Unincorporated community in Pennsylvania, US

Riverview Park is a census-designated place in Muhlenberg Township, Berks County, Pennsylvania, United States. It is located along the banks of the Schuylkill River, approximately 6 mi north of the city of Reading. As of the 2020 census, the population was 3,364 residents.

==Demographics==
===2020 census===

As of the 2020 census, Riverview Park had a population of 3,364. The median age was 49.2 years. 18.5% of residents were under the age of 18 and 23.7% of residents were 65 years of age or older. For every 100 females there were 94.1 males, and for every 100 females age 18 and over there were 92.6 males age 18 and over.

100.0% of residents lived in urban areas, while 0.0% lived in rural areas.

There were 1,376 households in Riverview Park, of which 24.0% had children under the age of 18 living in them. Of all households, 54.2% were married-couple households, 16.0% were households with a male householder and no spouse or partner present, and 23.4% were households with a female householder and no spouse or partner present. About 27.5% of all households were made up of individuals and 14.2% had someone living alone who was 65 years of age or older.

There were 1,418 housing units, of which 3.0% were vacant. The homeowner vacancy rate was 0.9% and the rental vacancy rate was 3.5%.

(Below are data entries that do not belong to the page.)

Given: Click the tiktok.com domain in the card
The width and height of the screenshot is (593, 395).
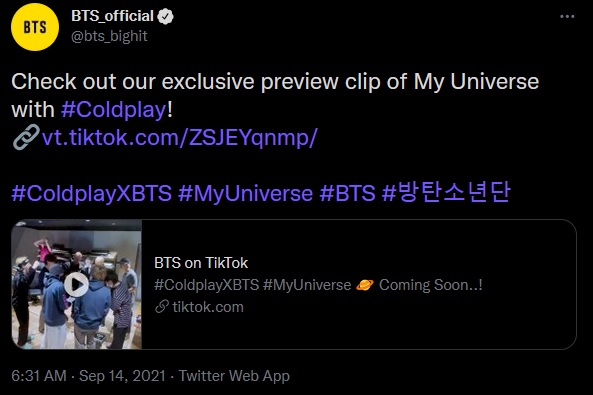Looking at the screenshot, I should tap(208, 307).
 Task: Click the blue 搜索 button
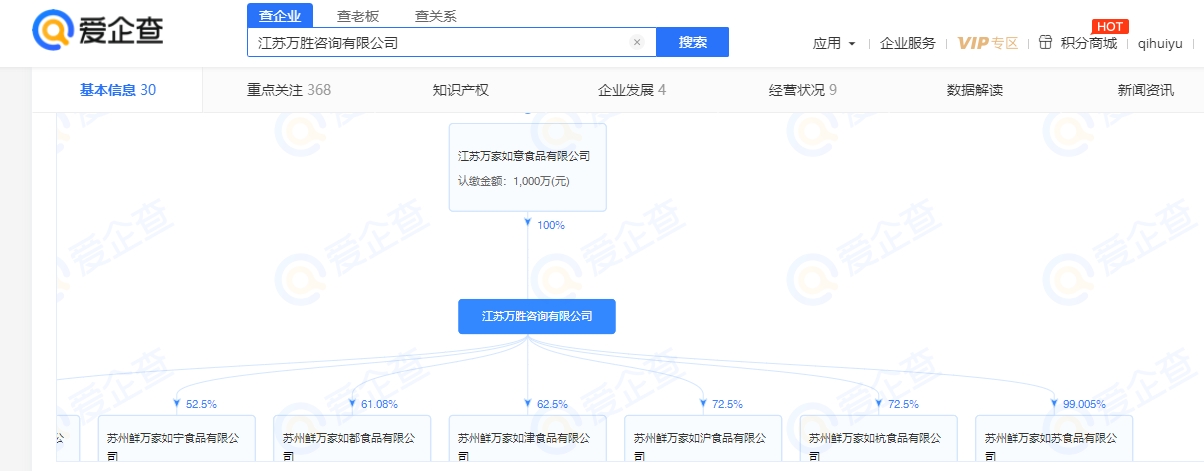692,42
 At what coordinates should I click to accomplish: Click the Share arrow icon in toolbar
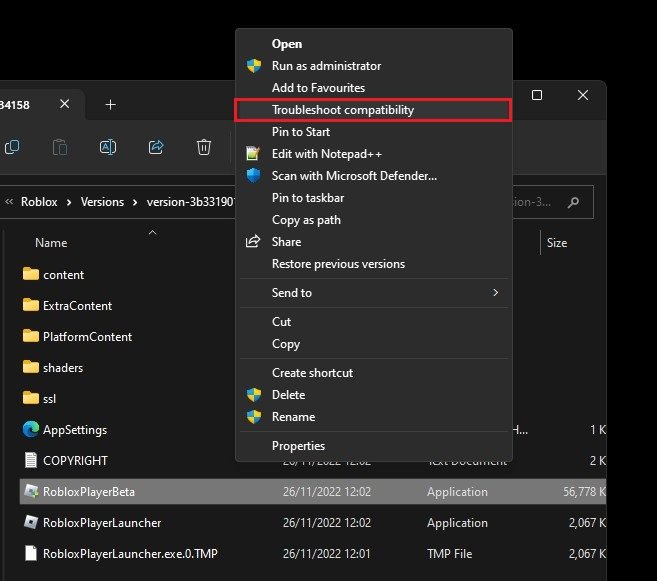156,147
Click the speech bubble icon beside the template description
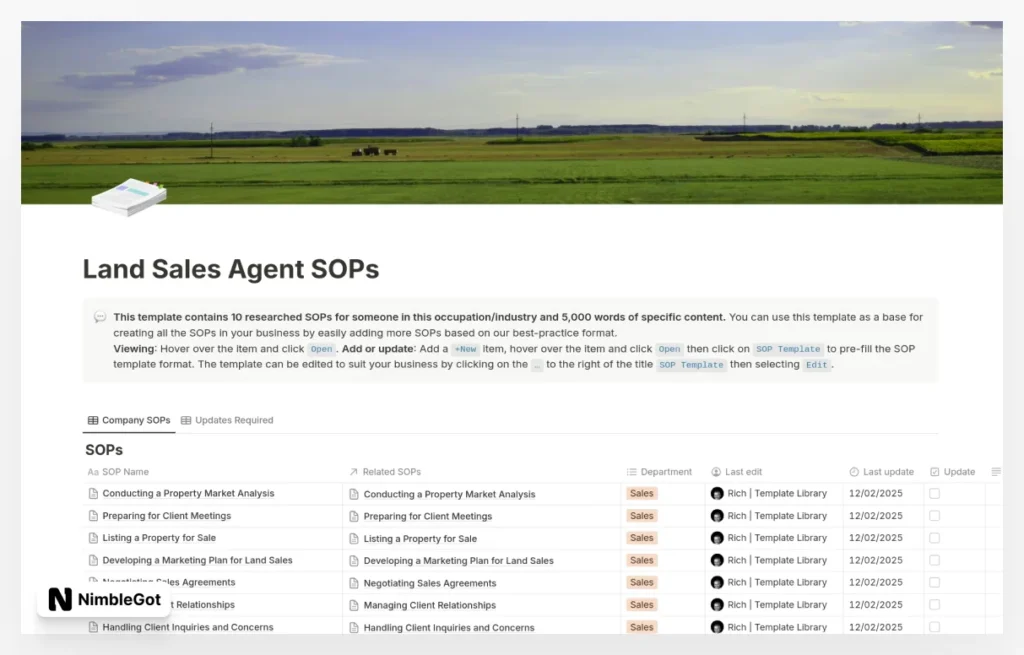 [x=100, y=316]
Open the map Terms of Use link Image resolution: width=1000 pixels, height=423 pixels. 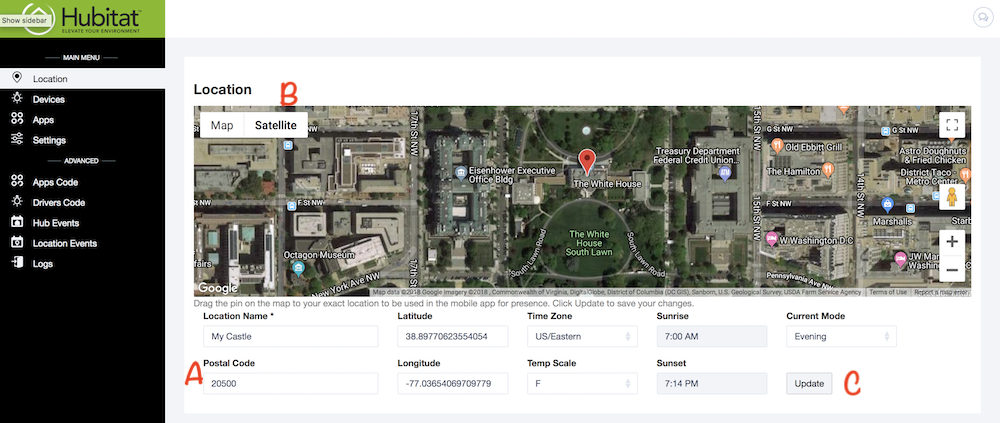click(x=887, y=292)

Racial composition as of the 2020 census
| Race | Number | Percent |
|---|---|---|
| White | 2,396 | 71.2% |
| Black or African American | 196 | 5.8% |
| American Indian and Alaska Native | 16 | 0.5% |
| Asian | 134 | 4.0% |
| Native Hawaiian and Other Pacific Islander | 5 | 0.1% |
| Some other race | 320 | 9.5% |
| Two or more races | 297 | 8.8% |
| Hispanic or Latino (of any race) | 628 | 18.7% |

==Notable people==
- Mitch Moyer, a former figure skater and coach and U.S. Figure Skating official, grew up in Riverview Park.